Bug 523905
Created attachment 361430 [details]
/var/log/messages
Created attachment 361432 [details]
startx output
Just crashed again. This time the stack trace is a little different: Backtrace: 0: /usr/bin/X (xorg_backtrace+0x3c) [0x80a3c8c] 1: /usr/bin/X (0x8048000+0x5f4b6) [0x80a74b6] 2: (vdso) (__kernel_rt_sigreturn+0x0) [0x23240c] 3: /usr/bin/X (dixLookupPrivate+0x24) [0x8088f14] 4: /usr/bin/X (FreePicture+0x7f) [0x810f14f] 5: /usr/bin/X (FreeResource+0x112) [0x808c592] 6: /usr/bin/X (0x8048000+0xcef93) [0x8116f93] 7: /usr/bin/X (0x8048000+0xc9b44) [0x8111b44] 8: /usr/bin/X (0x8048000+0x26137) [0x806e137] 9: /usr/bin/X (0x8048000+0x1a885) [0x8062885] 10: /lib/libc.so.6 (__libc_start_main+0xe6) [0x3d0b36] 11: /usr/bin/X (0x8048000+0x1a471) [0x8062471] Segmentation fault at address 0x150 Fatal server error: Caught signal 11 (Segmentation fault). Server aborting Created attachment 361448 [details]
xorg.conf
Created attachment 361579 [details]
stack trace with symbolic info
Created attachment 361618 [details]
Another stack trace with symbols
After this crash, the o/s was still working, and I could shutdown gracefully.
Comment on attachment 361579 [details]
stack trace with symbolic info
After this crash (gdb_log.2214), the o/s had locked up hard, and I had to forcibly power off.
This is still happening. Current versions are: kernel-2.6.31-33.fc12.i686 xorg-x11-server-Xorg-1.6.99.902-1.fc12.i686 xorg-x11-server-common-1.6.99.902-1.fc12.i686 xorg-x11-drv-nouveau-0.0.15-11.20090921gitdf94ebd.fc12.i686 libXrandr-1.3.0-3.fc12.i686 kdebase-4.3.1-2.fc12.i686 kdelibs-4.3.1-6.fc12.i686 qt-4.5.2-19.fc12.i686 New stack trace attached. Created attachment 362162 [details]

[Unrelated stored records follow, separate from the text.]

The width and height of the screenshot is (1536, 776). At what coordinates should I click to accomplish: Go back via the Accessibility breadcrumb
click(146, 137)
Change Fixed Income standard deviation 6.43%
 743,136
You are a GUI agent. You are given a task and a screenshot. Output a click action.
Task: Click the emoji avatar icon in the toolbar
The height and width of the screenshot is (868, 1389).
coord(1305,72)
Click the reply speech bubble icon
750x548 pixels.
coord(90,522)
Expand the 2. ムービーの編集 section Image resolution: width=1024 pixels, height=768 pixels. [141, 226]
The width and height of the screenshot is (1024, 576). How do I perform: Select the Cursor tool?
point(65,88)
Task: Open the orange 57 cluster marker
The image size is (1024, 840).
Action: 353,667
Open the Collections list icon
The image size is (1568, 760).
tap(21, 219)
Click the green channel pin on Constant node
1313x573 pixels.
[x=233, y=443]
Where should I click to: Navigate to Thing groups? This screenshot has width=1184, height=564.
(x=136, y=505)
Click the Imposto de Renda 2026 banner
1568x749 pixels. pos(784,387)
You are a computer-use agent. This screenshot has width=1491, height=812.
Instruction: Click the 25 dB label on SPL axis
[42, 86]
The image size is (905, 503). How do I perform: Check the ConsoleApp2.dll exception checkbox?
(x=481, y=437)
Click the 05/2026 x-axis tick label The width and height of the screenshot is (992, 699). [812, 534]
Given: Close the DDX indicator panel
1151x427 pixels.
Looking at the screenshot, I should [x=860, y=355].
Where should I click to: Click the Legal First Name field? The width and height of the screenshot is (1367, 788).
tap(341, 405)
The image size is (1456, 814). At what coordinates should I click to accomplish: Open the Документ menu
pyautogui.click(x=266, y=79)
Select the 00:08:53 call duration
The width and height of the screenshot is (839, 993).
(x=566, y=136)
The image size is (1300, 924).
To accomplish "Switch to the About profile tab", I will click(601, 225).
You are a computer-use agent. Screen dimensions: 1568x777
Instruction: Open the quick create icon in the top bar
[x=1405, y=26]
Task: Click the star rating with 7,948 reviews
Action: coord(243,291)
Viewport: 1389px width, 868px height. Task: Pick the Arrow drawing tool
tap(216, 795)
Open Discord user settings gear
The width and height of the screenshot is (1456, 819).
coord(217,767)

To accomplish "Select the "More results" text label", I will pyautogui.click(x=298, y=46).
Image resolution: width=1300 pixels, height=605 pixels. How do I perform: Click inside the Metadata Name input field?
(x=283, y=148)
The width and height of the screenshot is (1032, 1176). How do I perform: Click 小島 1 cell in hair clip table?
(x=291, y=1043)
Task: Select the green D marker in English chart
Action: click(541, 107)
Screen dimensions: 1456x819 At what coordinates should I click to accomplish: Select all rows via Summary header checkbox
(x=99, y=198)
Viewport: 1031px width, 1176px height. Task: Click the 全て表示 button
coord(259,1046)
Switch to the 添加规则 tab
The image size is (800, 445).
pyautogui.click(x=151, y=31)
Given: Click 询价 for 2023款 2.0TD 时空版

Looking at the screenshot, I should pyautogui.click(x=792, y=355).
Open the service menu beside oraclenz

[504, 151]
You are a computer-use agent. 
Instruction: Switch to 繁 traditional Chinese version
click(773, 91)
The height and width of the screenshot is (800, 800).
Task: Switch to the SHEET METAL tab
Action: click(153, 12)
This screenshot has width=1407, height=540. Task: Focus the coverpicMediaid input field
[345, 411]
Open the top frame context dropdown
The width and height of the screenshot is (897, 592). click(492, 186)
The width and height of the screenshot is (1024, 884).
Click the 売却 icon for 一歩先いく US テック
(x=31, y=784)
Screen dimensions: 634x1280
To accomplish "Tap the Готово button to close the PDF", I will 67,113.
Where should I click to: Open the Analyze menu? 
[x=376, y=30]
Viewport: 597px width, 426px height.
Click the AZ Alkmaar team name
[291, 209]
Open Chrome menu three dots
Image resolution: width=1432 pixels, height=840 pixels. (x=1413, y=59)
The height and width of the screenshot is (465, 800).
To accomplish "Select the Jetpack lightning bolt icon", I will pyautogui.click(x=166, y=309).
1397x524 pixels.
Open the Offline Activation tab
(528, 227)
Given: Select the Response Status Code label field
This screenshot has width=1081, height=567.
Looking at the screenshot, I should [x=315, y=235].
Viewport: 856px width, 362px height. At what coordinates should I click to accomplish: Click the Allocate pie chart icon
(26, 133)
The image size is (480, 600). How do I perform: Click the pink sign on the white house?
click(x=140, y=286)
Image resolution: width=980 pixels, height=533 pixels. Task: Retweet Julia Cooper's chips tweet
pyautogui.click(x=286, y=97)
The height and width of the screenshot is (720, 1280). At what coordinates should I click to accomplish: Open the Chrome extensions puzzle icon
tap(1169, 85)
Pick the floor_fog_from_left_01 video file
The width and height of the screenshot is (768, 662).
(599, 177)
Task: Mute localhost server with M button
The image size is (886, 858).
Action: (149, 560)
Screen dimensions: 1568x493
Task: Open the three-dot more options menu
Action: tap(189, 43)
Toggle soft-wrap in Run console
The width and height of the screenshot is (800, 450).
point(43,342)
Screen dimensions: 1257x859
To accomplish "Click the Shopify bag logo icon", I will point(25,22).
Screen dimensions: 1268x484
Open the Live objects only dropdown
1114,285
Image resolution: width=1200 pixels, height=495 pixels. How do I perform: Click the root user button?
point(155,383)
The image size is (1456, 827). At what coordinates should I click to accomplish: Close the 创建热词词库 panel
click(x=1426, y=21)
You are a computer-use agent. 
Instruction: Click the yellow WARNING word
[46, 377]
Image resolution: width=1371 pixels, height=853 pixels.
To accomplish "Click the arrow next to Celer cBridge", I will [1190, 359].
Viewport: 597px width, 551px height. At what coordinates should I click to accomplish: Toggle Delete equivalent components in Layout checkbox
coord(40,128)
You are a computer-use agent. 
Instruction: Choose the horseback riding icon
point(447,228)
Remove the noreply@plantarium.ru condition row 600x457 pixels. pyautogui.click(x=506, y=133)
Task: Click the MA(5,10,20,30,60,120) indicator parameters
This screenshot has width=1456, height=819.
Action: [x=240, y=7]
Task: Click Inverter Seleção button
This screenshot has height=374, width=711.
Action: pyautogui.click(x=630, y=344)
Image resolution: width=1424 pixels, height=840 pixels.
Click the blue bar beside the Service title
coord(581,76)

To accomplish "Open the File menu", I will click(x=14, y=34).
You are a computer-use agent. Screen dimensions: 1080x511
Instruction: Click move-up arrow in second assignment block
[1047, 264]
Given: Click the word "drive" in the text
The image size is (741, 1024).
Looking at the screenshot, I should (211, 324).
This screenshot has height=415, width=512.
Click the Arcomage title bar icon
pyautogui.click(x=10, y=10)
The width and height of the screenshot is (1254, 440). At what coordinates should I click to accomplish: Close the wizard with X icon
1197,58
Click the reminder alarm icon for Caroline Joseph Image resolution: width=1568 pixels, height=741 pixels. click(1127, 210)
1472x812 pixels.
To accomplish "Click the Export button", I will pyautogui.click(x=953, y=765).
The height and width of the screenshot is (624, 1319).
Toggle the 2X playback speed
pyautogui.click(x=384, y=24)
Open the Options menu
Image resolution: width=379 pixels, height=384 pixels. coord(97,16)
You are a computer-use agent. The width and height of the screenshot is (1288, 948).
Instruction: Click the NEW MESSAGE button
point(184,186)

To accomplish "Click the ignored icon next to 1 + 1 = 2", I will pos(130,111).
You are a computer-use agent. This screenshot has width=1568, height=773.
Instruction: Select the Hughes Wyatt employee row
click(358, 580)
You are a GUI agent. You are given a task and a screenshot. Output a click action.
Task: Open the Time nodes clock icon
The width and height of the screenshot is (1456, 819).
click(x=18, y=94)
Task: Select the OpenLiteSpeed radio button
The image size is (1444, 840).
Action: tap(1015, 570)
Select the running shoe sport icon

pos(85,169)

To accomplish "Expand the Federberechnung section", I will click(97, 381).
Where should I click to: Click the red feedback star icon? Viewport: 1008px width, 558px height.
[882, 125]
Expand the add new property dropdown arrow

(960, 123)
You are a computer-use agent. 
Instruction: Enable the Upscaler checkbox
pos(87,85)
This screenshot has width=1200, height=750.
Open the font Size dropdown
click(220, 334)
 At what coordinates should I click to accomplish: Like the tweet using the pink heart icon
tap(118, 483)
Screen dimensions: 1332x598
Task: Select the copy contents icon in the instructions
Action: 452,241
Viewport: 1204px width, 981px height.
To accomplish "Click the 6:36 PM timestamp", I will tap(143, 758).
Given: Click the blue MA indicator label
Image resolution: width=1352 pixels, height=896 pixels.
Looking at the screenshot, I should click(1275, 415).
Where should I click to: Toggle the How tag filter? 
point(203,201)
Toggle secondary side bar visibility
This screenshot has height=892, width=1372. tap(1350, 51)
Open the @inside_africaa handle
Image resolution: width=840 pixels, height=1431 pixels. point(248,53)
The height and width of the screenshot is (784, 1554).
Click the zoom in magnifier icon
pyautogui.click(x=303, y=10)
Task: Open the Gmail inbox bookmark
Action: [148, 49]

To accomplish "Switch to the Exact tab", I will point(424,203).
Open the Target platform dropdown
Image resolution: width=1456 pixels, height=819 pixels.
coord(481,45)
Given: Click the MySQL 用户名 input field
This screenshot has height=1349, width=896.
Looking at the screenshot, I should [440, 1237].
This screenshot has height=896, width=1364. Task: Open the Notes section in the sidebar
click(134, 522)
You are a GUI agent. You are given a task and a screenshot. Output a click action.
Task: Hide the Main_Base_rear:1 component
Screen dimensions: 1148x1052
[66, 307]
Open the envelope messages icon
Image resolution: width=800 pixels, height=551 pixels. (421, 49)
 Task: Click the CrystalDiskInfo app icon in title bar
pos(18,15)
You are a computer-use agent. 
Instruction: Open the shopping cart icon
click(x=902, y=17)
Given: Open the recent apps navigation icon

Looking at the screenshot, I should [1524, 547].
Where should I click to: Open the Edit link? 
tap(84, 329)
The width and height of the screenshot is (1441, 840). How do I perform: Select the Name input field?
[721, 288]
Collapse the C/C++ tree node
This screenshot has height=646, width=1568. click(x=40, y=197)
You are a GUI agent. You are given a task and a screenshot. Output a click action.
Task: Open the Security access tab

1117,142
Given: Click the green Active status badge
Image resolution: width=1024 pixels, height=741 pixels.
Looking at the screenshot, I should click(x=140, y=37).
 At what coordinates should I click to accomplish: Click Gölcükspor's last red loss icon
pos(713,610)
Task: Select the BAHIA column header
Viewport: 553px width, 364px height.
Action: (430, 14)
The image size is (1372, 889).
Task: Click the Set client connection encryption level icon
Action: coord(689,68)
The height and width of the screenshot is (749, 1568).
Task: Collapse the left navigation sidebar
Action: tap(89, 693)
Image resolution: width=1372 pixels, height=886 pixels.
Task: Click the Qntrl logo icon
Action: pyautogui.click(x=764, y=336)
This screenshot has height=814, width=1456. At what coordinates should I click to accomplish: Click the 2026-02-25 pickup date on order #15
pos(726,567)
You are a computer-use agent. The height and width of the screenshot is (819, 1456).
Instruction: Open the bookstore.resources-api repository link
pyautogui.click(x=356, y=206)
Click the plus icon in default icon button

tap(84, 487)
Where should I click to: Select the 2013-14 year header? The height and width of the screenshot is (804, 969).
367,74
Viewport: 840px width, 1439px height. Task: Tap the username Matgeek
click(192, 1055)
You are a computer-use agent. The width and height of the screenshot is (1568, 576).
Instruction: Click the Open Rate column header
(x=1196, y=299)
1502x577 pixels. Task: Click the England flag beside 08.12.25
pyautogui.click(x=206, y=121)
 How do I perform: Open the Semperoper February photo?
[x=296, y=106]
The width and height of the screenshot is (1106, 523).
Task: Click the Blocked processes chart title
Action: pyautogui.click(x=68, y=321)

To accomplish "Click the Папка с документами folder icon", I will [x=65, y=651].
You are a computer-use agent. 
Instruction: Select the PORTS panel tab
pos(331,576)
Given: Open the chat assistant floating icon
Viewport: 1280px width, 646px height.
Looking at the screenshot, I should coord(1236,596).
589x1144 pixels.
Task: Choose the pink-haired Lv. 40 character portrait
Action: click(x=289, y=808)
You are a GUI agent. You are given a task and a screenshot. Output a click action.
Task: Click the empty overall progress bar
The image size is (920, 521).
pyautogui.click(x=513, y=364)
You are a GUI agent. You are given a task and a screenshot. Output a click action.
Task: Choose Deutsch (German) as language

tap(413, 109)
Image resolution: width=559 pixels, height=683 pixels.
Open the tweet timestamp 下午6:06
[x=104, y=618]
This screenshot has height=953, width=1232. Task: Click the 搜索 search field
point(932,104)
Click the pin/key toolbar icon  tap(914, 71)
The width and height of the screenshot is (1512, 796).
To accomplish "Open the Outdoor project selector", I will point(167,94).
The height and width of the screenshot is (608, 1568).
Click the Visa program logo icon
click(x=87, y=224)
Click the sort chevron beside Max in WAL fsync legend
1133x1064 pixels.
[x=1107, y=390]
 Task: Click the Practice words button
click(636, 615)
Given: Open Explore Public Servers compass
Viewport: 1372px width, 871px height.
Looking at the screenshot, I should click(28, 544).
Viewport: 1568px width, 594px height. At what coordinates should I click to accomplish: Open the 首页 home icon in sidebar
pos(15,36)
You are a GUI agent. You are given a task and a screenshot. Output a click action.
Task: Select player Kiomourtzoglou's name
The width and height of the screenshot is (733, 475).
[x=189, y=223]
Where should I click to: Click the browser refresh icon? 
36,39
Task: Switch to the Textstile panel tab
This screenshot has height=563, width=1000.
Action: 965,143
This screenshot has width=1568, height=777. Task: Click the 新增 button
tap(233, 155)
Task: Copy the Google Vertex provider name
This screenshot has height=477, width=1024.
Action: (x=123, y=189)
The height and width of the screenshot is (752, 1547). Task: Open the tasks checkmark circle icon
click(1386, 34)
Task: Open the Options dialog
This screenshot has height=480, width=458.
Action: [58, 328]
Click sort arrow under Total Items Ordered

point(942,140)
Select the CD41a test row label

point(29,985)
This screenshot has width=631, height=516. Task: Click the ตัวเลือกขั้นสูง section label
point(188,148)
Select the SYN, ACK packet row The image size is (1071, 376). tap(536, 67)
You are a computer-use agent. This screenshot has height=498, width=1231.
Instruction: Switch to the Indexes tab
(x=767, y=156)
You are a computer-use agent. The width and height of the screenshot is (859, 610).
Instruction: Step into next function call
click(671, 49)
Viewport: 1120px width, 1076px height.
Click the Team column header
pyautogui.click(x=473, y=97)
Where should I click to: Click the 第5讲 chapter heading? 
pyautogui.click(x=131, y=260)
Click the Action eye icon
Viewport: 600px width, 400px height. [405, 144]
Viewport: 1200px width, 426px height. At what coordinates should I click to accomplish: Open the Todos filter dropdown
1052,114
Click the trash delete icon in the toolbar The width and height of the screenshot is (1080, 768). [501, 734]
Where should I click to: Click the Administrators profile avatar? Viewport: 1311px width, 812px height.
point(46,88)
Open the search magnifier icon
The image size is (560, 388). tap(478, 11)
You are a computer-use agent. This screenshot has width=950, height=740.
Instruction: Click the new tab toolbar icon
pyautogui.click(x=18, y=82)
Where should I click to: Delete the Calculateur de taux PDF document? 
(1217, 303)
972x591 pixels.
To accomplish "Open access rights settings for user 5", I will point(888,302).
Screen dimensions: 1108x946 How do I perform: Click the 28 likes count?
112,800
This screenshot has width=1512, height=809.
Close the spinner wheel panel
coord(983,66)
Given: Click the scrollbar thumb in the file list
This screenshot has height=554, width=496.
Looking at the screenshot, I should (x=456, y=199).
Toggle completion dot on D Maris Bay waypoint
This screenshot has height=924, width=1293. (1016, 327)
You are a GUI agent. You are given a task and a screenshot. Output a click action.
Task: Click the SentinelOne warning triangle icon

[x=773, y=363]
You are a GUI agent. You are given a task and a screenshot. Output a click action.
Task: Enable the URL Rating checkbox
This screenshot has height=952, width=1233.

X stack trace from 23 Sep 09 ,1:31pm+10
Ben? -- Fedora Bugzappers volunteer triage team https://fedoraproject.org/wiki/BugZappers Mmm, not a real idea. There's been bugfixes to both the X side and nouveau in recent times, though it may be best to wait a bit as there's more fixes to come. I'll update when they're available :) I can tell you that it is still happening even with the latest released changes (yesterday's updates). I'll be watching out for your comments :) Thanks! xorg-x11-server-Xorg-1.7.0-1.fc12.i686 xorg-x11-drv-nouveau-0.0.15-13.20090929gitdd8339f.fc12.i686 etc. you could try this xorg-x11-drv-nouveau build: http://koji.fedoraproject.org/koji/buildinfo?buildID=135644 and this kernel build: http://koji.fedoraproject.org/koji/buildinfo?buildID=136674 and see how they behave. -- Fedora Bugzappers volunteer triage team https://fedoraproject.org/wiki/BugZappers Thanks Adam, I'll give that a try over the next day or two. However, if you look at the stack traces, most of the crashes seem to be caused when X is freeing resources, and not related to kernel or driver. I suspect this is a memory corruption in the user mode part of the X server. Richard I should also add, that over time I have come to recognise that this problem most often occurs when I close a window or app. there's definitely some system-specific element to this, because I'm running nouveau on current Rawhide and it stays up happily for days at a time. Ben did say he wanted you to try the latest changes to kernel and nouveau, so that's why I pointed them out. they are not in Rawhide because of the beta freeze. -- Fedora Bugzappers volunteer triage team https://fedoraproject.org/wiki/BugZappers Created attachment 365187 [details]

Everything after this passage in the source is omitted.